SnowflakeBasketballDataWarehouse is a data curation and analytics project built on the OPTA Basketball Schedule and Results dataset from the Snowflake Marketplace. The project ingests, enhances, aggregates, and analyzes professional basketball game data using Snowflake SQL. It emphasizes structured workflows, reproducibility, semantic tagging, curated dimensional models, and multi-layer analytical processing across curation, aggregation, and scheduling tasks.
This project was created to transform marketplace basketball data into a clean, enriched, and analytics ready model suitable for sports performance insights. The final outputs include curated dimension and fact tables, enrichment logic via stored procedures, multi-level aggregations, a table function, a scheduled task, and documentation summarizing the pipeline.
The workflow includes:
- Creating a curation layer with enriched date, team, location, and season dimensions
- Building a structured fact table with point differentials, win/loss classification, and derived attributes
- Applying additional enhancements via stored procedures
- Constructing aggregated tables and views for team, venue, season, and daily scoring analytics
- Creating a materialized view for fast retrieval of top-scoring teams
- Implementing a reusable table function for team level statistical filtering
- Automating pipeline execution through a Snowflake task
- Producing a summary of logic, naming conventions, and data catalog details
-
Curation Layer Construction — Generates:
- Date dimension with calendar attributes
- Team dimension with standardized names and derived abbreviations
- Season dimension
- Location dimension
- Game fact table with enriched metrics such as point differential, scoring level, and win classification
-
Stored Procedure Enhancements — Adds:
- Total game points
- Scoring-level classification (High/Medium/Low)
- Blowout detection using a 20-point threshold
-
Aggregation Layer — Produces:
- Team-level scoring averages
- Venue-level scoring summaries
- Daily points-per-game metrics
- Season-level scoring overview
-
Materialized View — Surfaces top-scoring teams (min. 5 games, ≥ 90 PPG) for rapid BI usage.
-
Table Function — Returns filtered team statistics based on minimum games played.
-
Scheduled Task — Runs enhancements weekly at 4 AM every Sunday.
-
Documentation — Includes a written summary describing dataset context, naming conventions, and transformation logic.
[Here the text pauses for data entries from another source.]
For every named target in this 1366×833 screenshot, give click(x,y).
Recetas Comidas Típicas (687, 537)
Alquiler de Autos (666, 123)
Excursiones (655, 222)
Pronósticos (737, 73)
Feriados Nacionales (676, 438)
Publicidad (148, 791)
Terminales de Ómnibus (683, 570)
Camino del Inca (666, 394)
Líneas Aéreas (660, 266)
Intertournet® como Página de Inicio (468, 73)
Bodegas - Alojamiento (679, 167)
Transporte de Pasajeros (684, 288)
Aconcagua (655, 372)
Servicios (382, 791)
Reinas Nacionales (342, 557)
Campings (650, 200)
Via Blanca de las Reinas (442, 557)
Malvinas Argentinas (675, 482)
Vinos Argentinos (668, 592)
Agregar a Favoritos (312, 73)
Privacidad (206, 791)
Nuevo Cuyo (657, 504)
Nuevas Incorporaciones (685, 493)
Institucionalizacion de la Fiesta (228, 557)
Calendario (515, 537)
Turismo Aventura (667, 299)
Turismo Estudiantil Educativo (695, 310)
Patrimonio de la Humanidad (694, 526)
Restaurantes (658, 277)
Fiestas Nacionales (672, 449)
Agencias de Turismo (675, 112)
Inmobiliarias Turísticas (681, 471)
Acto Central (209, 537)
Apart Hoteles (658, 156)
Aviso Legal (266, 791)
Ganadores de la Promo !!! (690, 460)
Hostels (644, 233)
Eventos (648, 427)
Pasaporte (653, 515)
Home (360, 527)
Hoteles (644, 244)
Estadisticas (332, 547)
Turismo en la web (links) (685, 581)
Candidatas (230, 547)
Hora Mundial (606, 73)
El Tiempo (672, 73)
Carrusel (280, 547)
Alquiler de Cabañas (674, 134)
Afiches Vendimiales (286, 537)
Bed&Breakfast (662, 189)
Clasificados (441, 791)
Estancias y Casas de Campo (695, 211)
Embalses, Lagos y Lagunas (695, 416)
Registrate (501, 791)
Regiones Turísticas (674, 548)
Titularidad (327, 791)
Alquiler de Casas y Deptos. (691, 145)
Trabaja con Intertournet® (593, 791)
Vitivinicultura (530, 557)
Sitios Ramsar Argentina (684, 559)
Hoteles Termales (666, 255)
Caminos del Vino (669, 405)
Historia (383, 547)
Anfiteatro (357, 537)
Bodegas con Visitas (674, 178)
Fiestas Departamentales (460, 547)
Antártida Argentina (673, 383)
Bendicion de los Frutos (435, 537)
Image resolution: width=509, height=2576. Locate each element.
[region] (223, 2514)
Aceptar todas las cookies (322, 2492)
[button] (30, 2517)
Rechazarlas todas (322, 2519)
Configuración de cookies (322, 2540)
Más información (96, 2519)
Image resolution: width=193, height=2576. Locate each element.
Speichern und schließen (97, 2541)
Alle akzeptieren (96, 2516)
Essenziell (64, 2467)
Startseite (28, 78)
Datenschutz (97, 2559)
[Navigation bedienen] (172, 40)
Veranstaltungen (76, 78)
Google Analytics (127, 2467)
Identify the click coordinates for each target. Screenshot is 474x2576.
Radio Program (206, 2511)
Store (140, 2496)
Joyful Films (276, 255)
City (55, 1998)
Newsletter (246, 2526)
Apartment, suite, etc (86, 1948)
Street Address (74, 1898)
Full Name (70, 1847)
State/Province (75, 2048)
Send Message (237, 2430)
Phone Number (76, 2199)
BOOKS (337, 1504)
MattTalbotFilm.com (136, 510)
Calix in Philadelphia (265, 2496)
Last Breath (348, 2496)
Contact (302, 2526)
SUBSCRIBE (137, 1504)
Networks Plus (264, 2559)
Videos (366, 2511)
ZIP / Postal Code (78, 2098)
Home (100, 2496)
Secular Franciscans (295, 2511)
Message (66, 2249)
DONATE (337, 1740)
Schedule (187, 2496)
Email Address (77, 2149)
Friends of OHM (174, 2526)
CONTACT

/SnowflakeBascketballDataWarehouse
├── Documents/
│ ├── Dashbard_Screenshots/
│ │ ├── Tile01.png
│ │ ├── Tile02.png
│ │ └── Tile03.png
│ └── ER_Diagram.png
├── SQL/
│ ├── 01_CurationLayer.sql
│ ├── 02_StoredProcedure.sql
│ ├── 03_AggregationLayer.sql
│ ├── 04_Function.sql
│ ├── 05_Task.sql
│ └── 06_Summary.sql
├── .gitattributes
├── LICENSE
├── Project Instructions.pdf
└── README.md
This project uses the OPTA Basketball Schedule and Results (Sample) dataset from the Snowflake Marketplace. The data includes:
- Game identifiers and UUIDs
- Home and away teams
- Scores and point differentials
- Date, venue, competition, and season attributes
- Status, round, and result fields
Basketball domain knowledge (e.g., scoring thresholds, blowout conditions) was used to enrich and categorize raw game-level data.
A Snowflake-based dimensional model including:
- CUR_DATE_DIM — calendar attributes and surrogate keys
- CUR_TEAM_DIM — standardized team info
- CUR_LOCATION_DIM — venue and geography
- CUR_SEASON_DIM — season & competition metadata
- CUR_GAME_FACT — enriched fact table with:
- Total points
- Win/loss result
- Point differential
- Weekend indicators
- Scoring level classification
- Blowout flag
Multi-level analytical views and tables:
- Team-level scoring averages (PPG & split home/away metrics)
- Daily points-per-game trends
- Venue-level scoring summaries
- Season scoring metrics
A performance-optimized object identifying high-scoring teams based on game count and PPG thresholds.
A reusable function:
Returns rows for teams meeting the minimum game requirement with PPG and split scoring stats.
A Snowflake task that automatically executes data enhancement procedures every Sunday at 4 AM.
A structured write-up describing:
- Dataset details
- Schema naming conventions
- Tagging rules
- Transformation logic
- Data catalog notes
This project is licensed under the MIT License.